S3において、空気圧低下フラグFLのフラグ値が1である場合、つまり、自身が対応する車輪14以外のものにおいてタイヤ空気圧の低下が生じている場合には、S9において、空気圧低下輪14aに対してどの位置の車輪なのかが確認される。空気圧低下輪14aの対角位置に位置する対角輪14bである場合には、空気圧低下輪14bに対応するショックアブソーバ20と同様に、S6以下の処理が実行される。
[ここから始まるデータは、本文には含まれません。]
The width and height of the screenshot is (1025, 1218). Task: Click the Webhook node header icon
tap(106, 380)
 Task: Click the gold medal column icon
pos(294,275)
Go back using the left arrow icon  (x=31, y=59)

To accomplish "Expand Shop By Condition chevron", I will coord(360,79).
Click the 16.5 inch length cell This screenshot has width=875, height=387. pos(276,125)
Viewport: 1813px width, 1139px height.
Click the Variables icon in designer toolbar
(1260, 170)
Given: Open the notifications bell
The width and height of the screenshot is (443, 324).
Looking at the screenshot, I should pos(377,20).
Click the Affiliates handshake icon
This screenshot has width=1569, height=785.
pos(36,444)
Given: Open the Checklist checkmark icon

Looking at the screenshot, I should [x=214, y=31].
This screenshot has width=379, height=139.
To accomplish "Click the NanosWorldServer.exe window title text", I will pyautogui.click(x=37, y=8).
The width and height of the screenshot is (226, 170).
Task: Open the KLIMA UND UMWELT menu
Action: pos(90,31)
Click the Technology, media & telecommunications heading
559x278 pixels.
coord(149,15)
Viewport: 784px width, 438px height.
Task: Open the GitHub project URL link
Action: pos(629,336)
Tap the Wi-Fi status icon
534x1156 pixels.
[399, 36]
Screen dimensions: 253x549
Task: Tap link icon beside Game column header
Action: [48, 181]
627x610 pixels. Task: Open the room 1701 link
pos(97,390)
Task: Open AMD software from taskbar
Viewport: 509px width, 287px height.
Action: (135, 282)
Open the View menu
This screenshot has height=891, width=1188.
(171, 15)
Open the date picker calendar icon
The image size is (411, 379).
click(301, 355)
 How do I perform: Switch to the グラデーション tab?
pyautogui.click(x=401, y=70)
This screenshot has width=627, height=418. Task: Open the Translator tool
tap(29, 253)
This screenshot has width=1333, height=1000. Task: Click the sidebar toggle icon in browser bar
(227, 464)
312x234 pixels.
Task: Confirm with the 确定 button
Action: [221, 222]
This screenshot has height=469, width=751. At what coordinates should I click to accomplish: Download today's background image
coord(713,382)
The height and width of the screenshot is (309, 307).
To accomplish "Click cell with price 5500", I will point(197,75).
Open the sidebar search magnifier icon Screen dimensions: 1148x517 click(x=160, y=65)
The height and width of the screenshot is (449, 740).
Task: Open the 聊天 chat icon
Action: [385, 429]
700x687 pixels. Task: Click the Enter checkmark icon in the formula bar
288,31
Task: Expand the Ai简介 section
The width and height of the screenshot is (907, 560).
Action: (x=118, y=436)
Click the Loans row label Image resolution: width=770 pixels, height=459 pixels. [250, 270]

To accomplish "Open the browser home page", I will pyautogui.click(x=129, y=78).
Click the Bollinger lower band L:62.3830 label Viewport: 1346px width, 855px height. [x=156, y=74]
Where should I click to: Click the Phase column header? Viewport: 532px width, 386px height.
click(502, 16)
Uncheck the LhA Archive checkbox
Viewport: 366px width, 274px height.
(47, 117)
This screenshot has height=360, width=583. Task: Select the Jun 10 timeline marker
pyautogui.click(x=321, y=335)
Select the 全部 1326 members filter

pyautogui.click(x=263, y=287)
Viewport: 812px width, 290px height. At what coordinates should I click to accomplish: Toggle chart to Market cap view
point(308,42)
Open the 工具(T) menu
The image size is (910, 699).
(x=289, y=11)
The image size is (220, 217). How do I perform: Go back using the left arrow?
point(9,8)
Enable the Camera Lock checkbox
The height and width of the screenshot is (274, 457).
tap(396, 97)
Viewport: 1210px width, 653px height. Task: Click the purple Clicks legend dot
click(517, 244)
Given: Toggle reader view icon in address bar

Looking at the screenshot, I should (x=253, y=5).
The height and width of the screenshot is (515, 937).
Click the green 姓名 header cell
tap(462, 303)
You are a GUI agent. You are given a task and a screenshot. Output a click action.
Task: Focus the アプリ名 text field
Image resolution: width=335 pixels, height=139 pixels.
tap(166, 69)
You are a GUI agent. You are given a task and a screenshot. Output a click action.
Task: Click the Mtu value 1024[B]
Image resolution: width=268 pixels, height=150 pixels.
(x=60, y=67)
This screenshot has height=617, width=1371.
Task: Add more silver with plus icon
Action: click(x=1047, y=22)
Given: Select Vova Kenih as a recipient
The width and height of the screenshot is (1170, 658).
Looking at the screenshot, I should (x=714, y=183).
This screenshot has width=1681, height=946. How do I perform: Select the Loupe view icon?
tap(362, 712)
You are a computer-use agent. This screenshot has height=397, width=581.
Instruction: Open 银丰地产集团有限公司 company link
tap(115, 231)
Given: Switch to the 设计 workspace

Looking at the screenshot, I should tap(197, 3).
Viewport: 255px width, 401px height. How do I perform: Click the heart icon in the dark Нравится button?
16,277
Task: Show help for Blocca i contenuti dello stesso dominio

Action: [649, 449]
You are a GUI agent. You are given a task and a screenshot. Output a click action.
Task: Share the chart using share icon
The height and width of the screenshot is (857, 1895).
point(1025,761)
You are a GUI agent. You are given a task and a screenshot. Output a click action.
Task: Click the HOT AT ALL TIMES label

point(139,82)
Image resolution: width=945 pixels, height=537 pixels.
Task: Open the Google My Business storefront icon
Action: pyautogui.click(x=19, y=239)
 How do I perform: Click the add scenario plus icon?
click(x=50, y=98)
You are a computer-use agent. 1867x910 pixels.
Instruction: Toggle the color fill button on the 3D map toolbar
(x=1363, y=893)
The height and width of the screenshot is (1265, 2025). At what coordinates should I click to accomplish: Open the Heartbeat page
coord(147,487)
一方、S9において、対角輪14b以外の車輪14c,14dである場合には、S10において、ストローク速度vstの正負によって、ショックアブソーバ20が伸張しているか収縮しているかが判断される。ストローク速度vstが正でショックアブソーバ20が伸張している場合には、S8において、目標供給電流Iが下限値IMINとされ、ストローク速度vstが負でショックアブソーバ20が収縮している場合には、S7において、目標供給電流Iが上限値IMAXとされる。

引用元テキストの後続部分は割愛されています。